After a refresh in 2017, Paccar in the US started a five-year Kenworth program to improve fuel economy and add features, technology and comfort to the early iteration of the T680 model. The result is the T680 Next Generation that was revealed early in 2021.
Having driven the new Kenworth T680 Next Generation in a small press gathering at the Kenworth US Research and Development Centre, PowerTorque’s US Correspondent, Steve Sturgess, can say for certain it was worth the effort and worth the wait.
On hand for the 40-mile (64km), one-hour route, looping south and west of the Kenworth R & D centre, were two quite different derivatives of the Next Gen: a day-cab that likely will see use as a regional-haul prime mover and a top-of-the-line 76-inch sleeper model that has caught the attention of fleets and owner-operators alike judging from the order book. Those new trucks started to get into customer hands from April this year. Conversations at the driving exercise indicate to me it will eventually head for Australia.
Walking up to the trucks, the aerodynamic modifications are quite apparent. There’s a new hood with an eight-inch narrower grille to better cut into the wind, the fenders feature gap closers to tighten the fit over the wheels to keep air from getting under the truck. The bumper extends down for the same reason and the side skirts extend all the way down with only inches to the road surface. The lower part of the skirts is in a flexible material to avoid road damage. Cab side extenders have been lengthened and, because they close the trailer gap, the left side extender is hinged to give access to the deck plate behind the cab. There’s also a tandem fairing and attractive, polished wheel discs in the full aero package.
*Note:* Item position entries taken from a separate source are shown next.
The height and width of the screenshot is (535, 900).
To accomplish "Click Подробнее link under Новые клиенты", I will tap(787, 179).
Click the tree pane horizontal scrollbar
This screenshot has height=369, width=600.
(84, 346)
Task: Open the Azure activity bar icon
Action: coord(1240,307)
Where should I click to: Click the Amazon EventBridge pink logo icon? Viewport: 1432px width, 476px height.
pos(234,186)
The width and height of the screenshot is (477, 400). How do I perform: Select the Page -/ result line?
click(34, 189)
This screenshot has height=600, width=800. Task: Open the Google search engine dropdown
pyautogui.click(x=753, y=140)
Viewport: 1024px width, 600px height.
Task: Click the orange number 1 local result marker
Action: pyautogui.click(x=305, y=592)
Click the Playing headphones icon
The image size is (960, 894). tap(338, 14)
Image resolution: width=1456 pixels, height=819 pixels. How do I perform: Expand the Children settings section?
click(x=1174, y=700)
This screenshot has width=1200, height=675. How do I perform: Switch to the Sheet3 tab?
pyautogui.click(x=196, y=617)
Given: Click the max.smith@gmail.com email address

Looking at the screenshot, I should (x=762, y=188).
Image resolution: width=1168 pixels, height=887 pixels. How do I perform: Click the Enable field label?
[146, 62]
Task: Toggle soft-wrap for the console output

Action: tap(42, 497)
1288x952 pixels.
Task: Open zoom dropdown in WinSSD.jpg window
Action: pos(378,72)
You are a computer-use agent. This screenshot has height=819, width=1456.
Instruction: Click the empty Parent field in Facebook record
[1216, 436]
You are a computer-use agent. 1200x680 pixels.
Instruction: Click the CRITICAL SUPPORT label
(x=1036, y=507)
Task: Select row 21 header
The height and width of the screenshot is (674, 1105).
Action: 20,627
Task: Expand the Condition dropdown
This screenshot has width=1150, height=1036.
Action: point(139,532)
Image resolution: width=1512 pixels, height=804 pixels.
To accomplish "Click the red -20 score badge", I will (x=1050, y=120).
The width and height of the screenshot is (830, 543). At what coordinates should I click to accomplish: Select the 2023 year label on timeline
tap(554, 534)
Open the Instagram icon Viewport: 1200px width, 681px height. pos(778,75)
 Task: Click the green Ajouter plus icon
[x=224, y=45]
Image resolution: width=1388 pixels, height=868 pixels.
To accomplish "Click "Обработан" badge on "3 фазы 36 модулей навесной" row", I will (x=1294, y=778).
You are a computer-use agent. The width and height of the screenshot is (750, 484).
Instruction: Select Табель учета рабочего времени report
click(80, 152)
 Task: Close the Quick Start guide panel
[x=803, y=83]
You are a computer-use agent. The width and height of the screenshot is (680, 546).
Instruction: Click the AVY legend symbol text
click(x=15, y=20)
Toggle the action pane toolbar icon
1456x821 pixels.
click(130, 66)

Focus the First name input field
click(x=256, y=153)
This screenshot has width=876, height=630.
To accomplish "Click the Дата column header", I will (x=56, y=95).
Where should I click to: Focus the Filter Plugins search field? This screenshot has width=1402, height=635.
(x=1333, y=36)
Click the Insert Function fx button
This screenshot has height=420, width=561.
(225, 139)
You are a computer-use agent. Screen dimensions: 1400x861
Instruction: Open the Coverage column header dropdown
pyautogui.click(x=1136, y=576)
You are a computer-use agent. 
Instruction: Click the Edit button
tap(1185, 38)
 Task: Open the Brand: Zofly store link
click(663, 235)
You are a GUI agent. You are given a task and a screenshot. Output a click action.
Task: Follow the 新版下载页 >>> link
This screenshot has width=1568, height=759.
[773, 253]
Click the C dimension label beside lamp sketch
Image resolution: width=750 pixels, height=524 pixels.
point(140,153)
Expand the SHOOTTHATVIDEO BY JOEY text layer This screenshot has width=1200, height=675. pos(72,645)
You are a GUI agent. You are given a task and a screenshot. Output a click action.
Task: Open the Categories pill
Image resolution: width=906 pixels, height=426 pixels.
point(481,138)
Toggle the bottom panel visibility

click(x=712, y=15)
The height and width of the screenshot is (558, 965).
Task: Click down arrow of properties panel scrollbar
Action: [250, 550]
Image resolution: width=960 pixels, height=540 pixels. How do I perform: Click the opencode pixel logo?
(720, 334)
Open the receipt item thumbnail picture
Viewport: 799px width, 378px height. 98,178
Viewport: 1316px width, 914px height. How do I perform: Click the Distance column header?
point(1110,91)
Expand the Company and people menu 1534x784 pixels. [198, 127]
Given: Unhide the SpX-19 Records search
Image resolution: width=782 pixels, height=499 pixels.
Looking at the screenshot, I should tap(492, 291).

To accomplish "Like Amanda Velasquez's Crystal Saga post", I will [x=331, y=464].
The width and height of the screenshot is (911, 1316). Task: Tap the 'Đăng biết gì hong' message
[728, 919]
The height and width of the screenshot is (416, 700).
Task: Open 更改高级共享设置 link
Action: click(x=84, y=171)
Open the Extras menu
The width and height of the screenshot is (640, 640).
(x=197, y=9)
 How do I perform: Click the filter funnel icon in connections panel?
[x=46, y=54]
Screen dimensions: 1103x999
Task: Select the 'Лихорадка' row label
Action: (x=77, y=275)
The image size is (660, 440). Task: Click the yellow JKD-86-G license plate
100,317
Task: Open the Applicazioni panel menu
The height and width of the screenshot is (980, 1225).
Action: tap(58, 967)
Keeping the air close to the truck is the name of the game and new corner ’turners’ are fitted to the A pillars beside the windshield edges. Under-bonnet air is streamlined and there are outlets at the back of the fenders to exhaust any trapped air out to fill in the air streaming down the sides of the truck.
Both trucks were equipped with the 405hp MX13, 13-litre Paccar engine backed up by the automated Paccar 12-speed transmission. As the T680 is designed to feature a down-speeded powertrain, drive axles had a 2.64 to one ratio. This puts the torque peak of 2373Nm (1750 lb-ft) flat between 1100 and 1400 rpm. The engines’ speed range is from 1000 rpm to a maximum of 1500, but the green band on the new electronic tachometer in the glass dashboard between 1125 and 1400 rpm and contributes to the 6 per cent fuel savings over the current T680.
The glass digital dash is one of the stand-out features of the new model. At 15 inches it clearly displays a wealth of information which can be customised by the driver for both content and complexity. The test trucks had the standard configuration of gauges and supplementary info such as time and outside temperature as well as a fuel economy gauge and readout for the Kenworth program to improve fuel economy.
One particularly useful feature is an icon that gives the current speed limit as you drive, useful in the mixture of urban, divided highway and Interstates of the test route. The speedometer is digital within the conventional round tach and ribbon indicators display the supplementary gauges. But this just hints at the capability of the new dash.